Le premier discours du président de la transition est pour le moins rassurant non seulement pour la refondation du Mali et de son État mais aussi et surtout pour la construction de l’homme malien nouveau. Analysons ledit discours.
«Le Mali est ébranlé, piétiné, humilié. Ébranlé, affaibli, humilié par ses propres enfants, par nous-mêmes, par personne d’autre que nous-mêmes». C’est bien là la quintessence du premier discours du président de la transition, Bah N’Daw, dressant le triste tableau de la démocratie dans notre pays.
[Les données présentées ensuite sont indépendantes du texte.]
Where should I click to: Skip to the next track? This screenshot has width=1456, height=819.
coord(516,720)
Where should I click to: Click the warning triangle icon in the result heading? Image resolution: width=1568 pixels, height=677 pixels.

C’était à l’occasion de sa prestation de serment, le 24 septembre 2020, au Centre international de conférence de Bamako (CICB). Ici, nous retenons simplement que pour le président Bah N’Daw, le Mali se trouve dans l’impasse, piétiné, humilié par la faute de ses propres enfants qui, au lieu de privilégier la nation, se sont donnés à cœur joie à la recherche du profit individuel, mettant ainsi entre parenthèses leur devoir patriotique de préservation de l’honneur et de la dignité de notre pays.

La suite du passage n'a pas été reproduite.